# bindings for lib tech travis rice 164



## 509-pow (Feb 22, 2011)

hey guys sorry for another thread about bindings but i have no idea what works with my 2010 lib tech trice. idk anything about bindings. i ride everything, but mostly tress and grooms but i hit the park maybe about 15% of the time. the bord isnt very flexeble at all if that helps. im wanting bindings with the strap at goes over the front of my boots. i wear size 12 but the boots are pretty light. also trying to keep it under 200, thanks
o and iv been rideing some cheap mission six bindings from big 5 for the last years with no problems about 21 days.


----------



## JimbolinoSWE (Nov 13, 2011)

I have the Lib tech Travis Rice pro 164,5 and I ride it with Burton Cartel bindings... which seems to be most common combination for this board. 
The Burton Cartels have a stiffness 7/10 on the Burton scale, but compared with other brands it seems it isn´t that stiff.

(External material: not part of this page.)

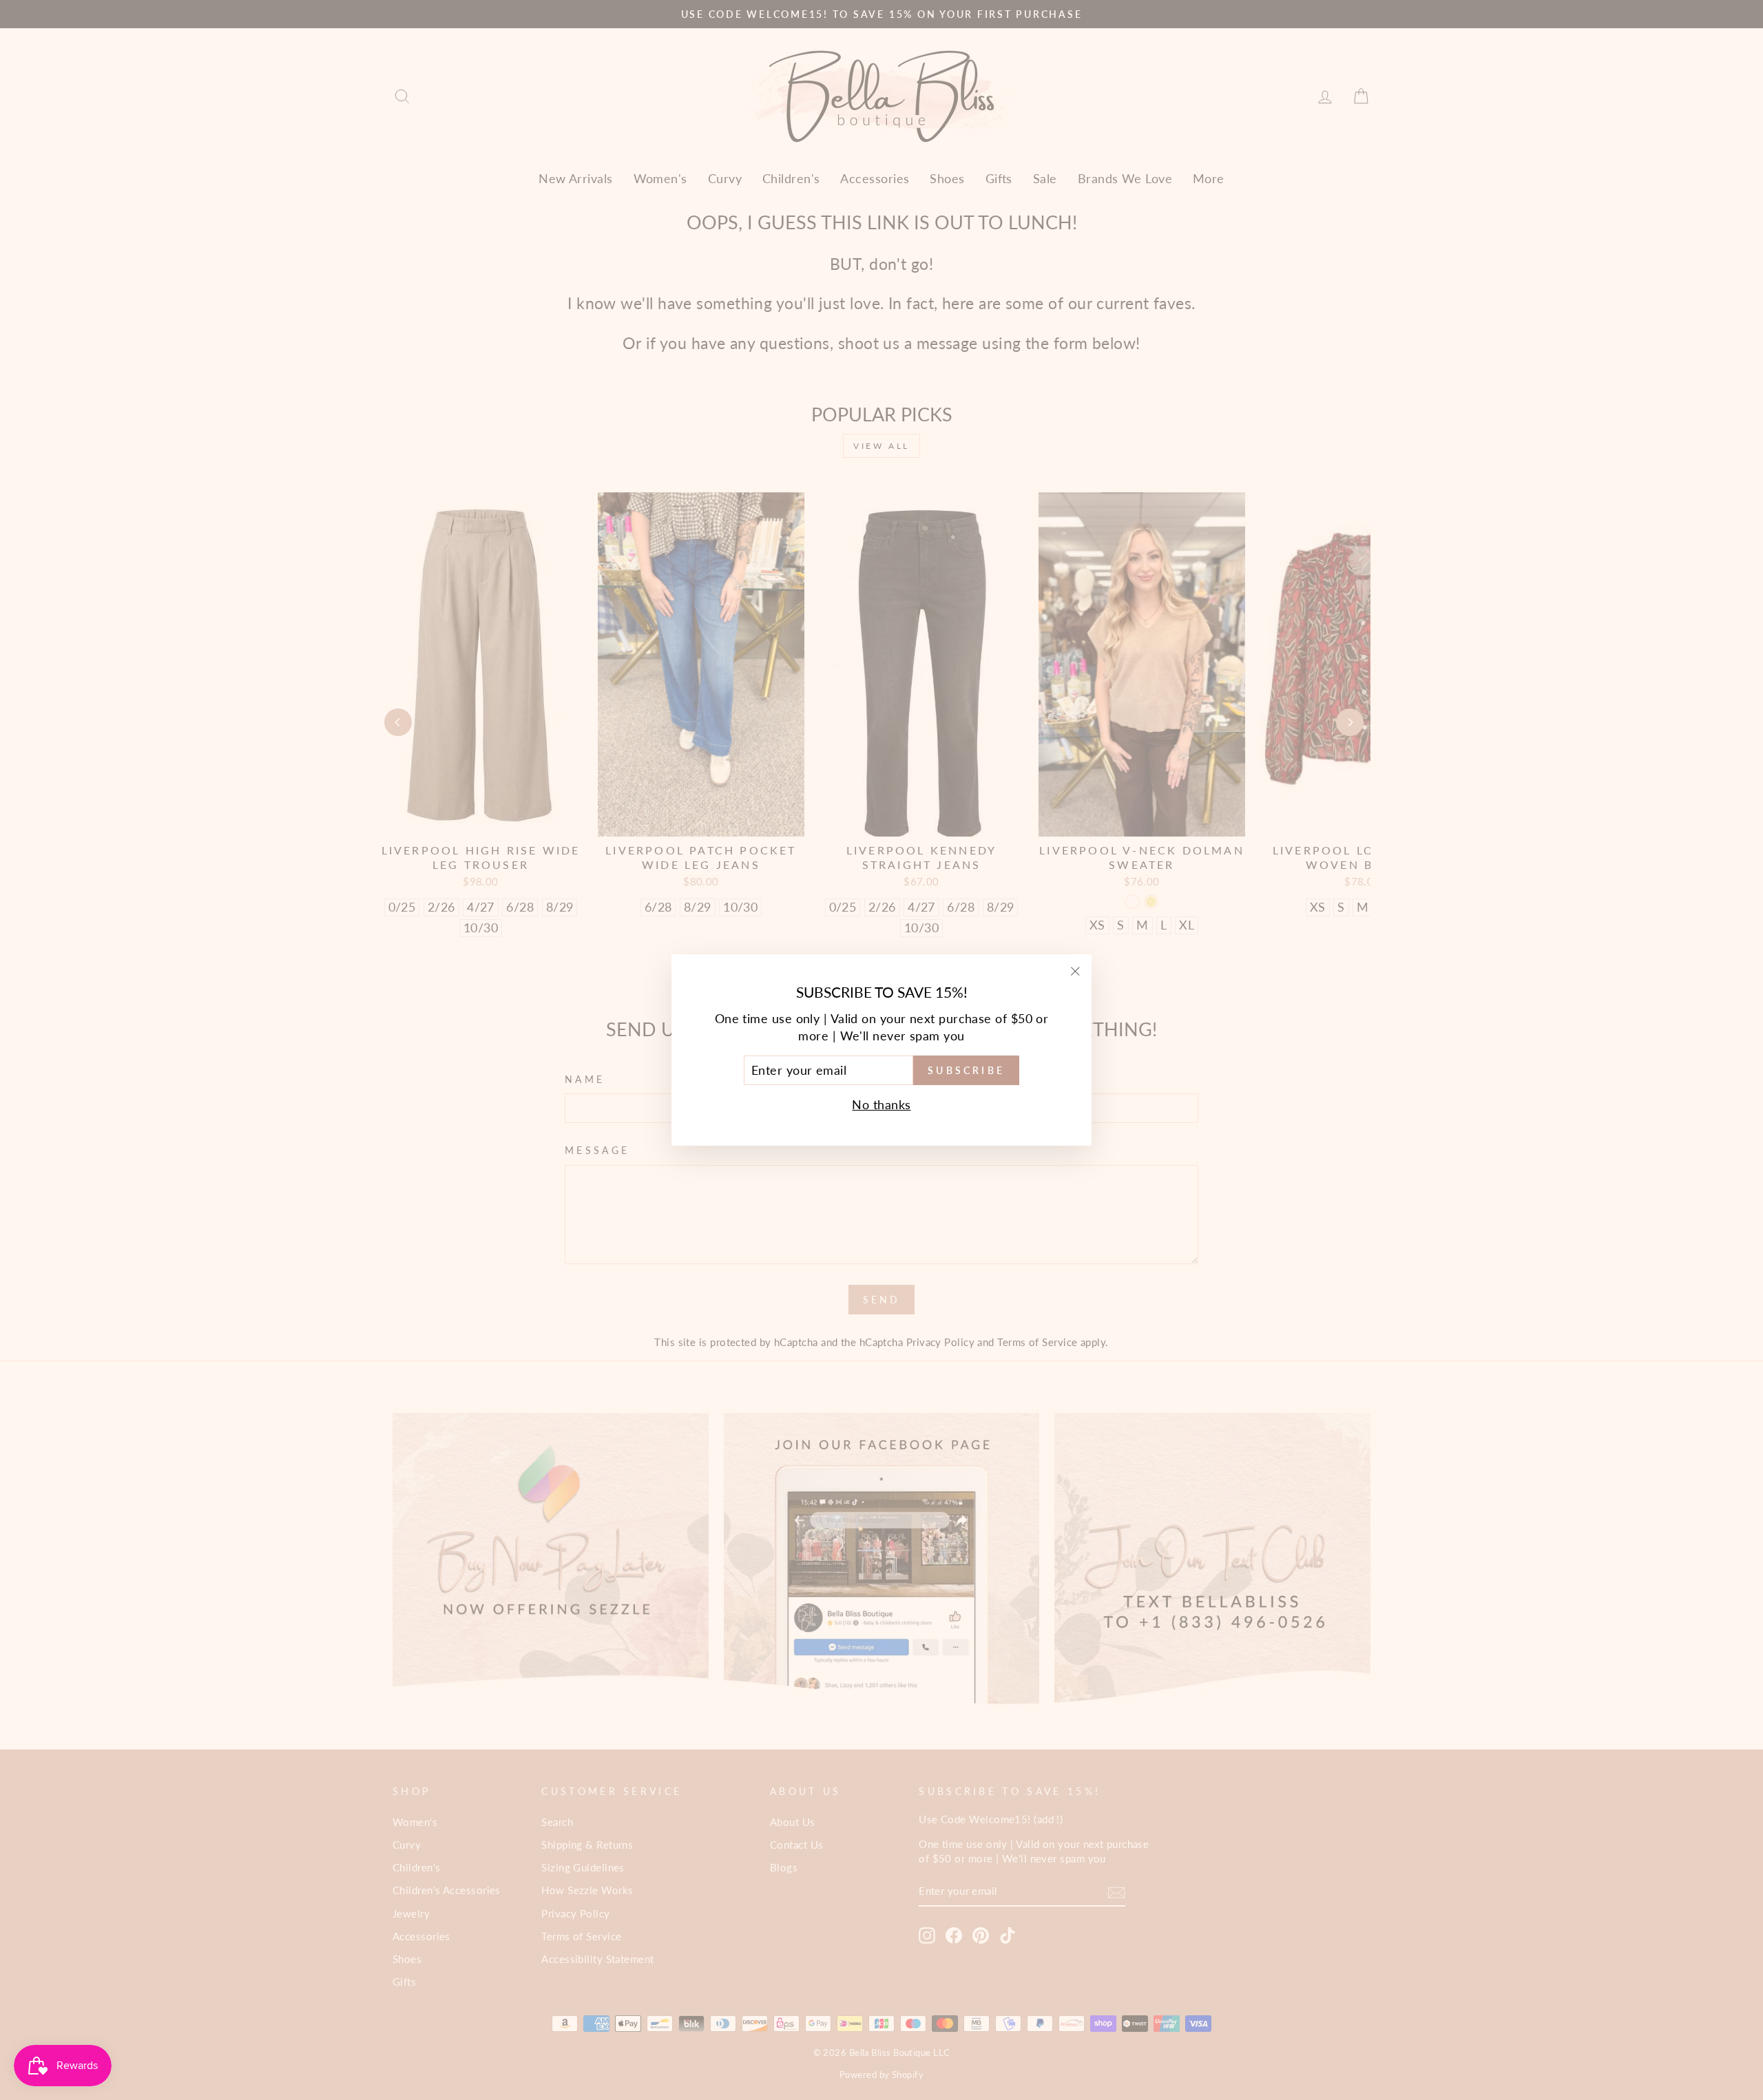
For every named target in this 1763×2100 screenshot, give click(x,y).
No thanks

A nice pairing with the board for what you use it for imo. 
But it breaks the 200 barrier with a few bucks.


----------



## 509-pow (Feb 22, 2011)

thanks, just took a look at them and they look really nice. ill be going to my local shop this week to look at some and ill for sure look at these. 
on a side not how do u like the trice. i just bought this one from a guy on here for 250. i have yet to ride it or a lib tech board in general. thanks agian.


----------



## onji (Jan 28, 2011)

I'm riding the 2011-2012 Cartels on my 2010-2011 T.Rice, they're great together


----------



## KnoxBoarderX (Aug 26, 2011)

Travis Rice rides the burton cartel bindings, that should say something.


----------



## Brandonb91290 (Nov 7, 2011)

x3 for the cartels


----------



## 509-pow (Feb 22, 2011)

Bad news guys. They were sold out of cartels and I didn't wanna wait a week. So I got the second best burton mission. So what I thing? Or should I return and get cartels.


----------



## songa (Oct 8, 2010)

i rode a 2011 t rice with 2011 rome targas. matching color, but more importantly they are meant for similar types of riding so they work great as a pair. im selling my barely used 2011 targas in L/XL for $170 shipped:

http://www.snowboardingforum.com/buy-sell-snowboard-equipment/43483-fs-2011-lib-tech-t-rice.html


let me know if that interests u! like i said theyre a great fit for a t rice, im sure ull love em.

peace!


----------



## DrnknZag (Feb 7, 2010)

509-pow said:


> Bad news guys. They were sold out of cartels and I didn't wanna wait a week. So I got the second best burton mission. So what I thing? Or should I return and get cartels.


IMO the Missions are one of the worst pair of bindings I've ever ridden in my entire life.

I'd recommend Ride Capo, Rome Targa, Burton Cartel, or Flux SF45 among others.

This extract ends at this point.